Isolated Label F1 Score

Description

The Isolated Label F1 score is a metric used to evaluate how well a data integration method preserves rare or isolated cell types after batch correction in single-cell RNA-seq data. These isolated labels typically represent biologically meaningful but underrepresented populations that are often lost or merged during integration. This metric focuses on classification performance (precision and recall) specifically for these rare cell types, ensuring that integration does not compromise their identity.

Formulas

The Isolated Label F1 score is computed as the average F1-score over a subset of isolated cell type labels. These labels are defined as those with few neighbors in the integrated space or low frequency across batches.

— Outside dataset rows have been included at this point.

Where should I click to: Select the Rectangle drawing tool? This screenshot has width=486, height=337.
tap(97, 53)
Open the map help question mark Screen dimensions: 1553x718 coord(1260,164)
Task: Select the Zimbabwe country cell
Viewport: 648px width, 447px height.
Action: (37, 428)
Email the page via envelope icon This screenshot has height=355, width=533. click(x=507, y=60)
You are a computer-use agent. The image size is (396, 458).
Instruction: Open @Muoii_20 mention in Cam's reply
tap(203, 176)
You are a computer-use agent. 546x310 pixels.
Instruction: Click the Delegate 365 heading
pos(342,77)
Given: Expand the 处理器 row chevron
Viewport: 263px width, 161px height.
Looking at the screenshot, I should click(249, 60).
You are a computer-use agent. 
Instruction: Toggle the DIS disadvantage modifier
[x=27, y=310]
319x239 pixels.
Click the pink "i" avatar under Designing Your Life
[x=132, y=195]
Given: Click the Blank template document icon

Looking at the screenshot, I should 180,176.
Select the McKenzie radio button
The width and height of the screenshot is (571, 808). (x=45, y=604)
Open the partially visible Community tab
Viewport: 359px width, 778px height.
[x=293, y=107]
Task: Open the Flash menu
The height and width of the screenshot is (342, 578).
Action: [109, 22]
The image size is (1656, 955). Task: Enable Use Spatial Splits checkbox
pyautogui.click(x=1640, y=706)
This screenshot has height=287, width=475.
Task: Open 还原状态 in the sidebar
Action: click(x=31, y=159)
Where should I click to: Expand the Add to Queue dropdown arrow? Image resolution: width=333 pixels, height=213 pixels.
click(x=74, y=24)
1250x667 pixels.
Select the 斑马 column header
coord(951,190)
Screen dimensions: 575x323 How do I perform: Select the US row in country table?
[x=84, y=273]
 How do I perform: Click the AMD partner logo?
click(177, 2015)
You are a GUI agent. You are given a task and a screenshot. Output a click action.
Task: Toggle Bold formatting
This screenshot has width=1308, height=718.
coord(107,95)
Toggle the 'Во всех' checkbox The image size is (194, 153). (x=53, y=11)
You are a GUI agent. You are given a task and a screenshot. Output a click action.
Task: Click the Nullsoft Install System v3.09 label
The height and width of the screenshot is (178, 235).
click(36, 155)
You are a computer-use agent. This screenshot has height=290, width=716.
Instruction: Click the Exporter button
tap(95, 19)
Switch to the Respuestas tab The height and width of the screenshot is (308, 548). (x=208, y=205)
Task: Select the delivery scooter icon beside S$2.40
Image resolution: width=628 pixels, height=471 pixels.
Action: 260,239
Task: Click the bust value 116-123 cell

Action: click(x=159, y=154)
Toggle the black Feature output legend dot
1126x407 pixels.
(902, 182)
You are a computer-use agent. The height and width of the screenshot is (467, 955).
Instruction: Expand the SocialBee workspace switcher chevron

For each isolated label \(l\):

  • Precision : \(P_l=\frac{TP_l}{TP_l + FP_l}\)

  • Recall : \(R_l=\frac{TP_l}{TP_l + FN_l}\)

  • F1-score : \(F1_l=\frac{2 \cdot P_l \cdot R_l}{P_l + R_l}\)

Then, the Isolated Label F1 score is the mean over all isolated labels :

\[ \text{Isolated Label F1 score} = \frac{1}{\left | L_{iso} \right |} \sum_{l \in L_{iso}} F1_l \]

Where \(L_{iso}\) is the set of isolated labels.

Sources

OpenProblems.

Luecken, M.D. et al. Benchmarking atlas-level data integration in single-cell genomics. Nat Methods 19, 41–50 (2022).

Christensen E. et al. Evaluation of single-cell RNAseq labelling algorithms using cancer datasets. Brief Bioinform. 2023.